Des efforts pour confectionner les bavettes à Relizane


Les usines et autres unités de confection du textile, les centres de formation professionnelle et même les petits ateliers privés se sont branchés à Relizane, de même que partout ailleurs dans le pays, sur la confection des bavettes pour contribuer à leur manière à la lutte contre la pandémie du coronavirus déclarée depuis des semaines dans le pays.

Dans ce contexte, le complexe du textile Tayal, sis au parc industriel de Sidi Khettab, s’est inscrit sur cette lancée et a interrompu toutes ses chaînes de production pour les orienter vers la production des bavettes.

«Nous avons décidé de stopper notre production pour, d’un côté, venir en aide aux efforts déployés pour casser la chaîne de propagation du Covid-19, et d’un autre côté pour prémunir notre personnel d’éventuelles contaminations», a souligné un responsable du complexe en précisant qu’ils ont offert d’importantes quantités de bavettes à plusieurs institutions dont l’APC de Sidi Khettab, le centre pénitentiaire de Relizane, l’unité de la Protection civile et le Centre d’enfouissement technique (CET).

Les différents établissements et autres centres de formation professionnelle établis sur le territoire de la wilaya se sont alignés à cette action et ont «réquisitionné» leurs ateliers pour la confection des bavettes.

«Nous ne pouvions que répondre présent à cet élan de solidarité», a souligné un cadre de la DFP en précisant que tous les moyens du secteur ont été mobilisés pour approvisionner les staffs médicaux et paramédicaux en bavettes, avant d’ajouter : «à Relizane, Zemmora, à Oued Djemaa comme dans toutes les autres villes, notre personnel encadreur et nos stagiaires ont manifesté leur disponibilité et ont réussi la collecte de milliers de bavettes.

En plus des institutions étatiques, certains privés et même de simples couturiers ont rallié l’idée et ont contribué à leur façon et selon leurs moyens dans cette lutte». Zohra, une couturière d’Oued Djemaa, la quarantaine, n’a pas hésité à reporter toutes ses commandes et se consacrer à la production de masques. «J’ai été formée dans un centre de formation professionnelle.

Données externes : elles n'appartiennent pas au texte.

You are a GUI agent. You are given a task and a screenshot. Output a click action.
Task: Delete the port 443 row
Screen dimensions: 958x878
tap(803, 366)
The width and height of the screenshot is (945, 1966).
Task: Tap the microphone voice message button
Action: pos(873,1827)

Je pense qu’il est de mon devoir de répondre favorablement aux besoins de ma ville en bavettes», a-t-elle affirmé en remerciant tous ceux qui lui sont venus en aide. «Ma maison a été submergée par les colis de tissus, de fils et des élastiques, une mobilisation qui m’a fortement encouragée et je ne peux que remercier tous les bienfaiteurs», a-t-elle conclu.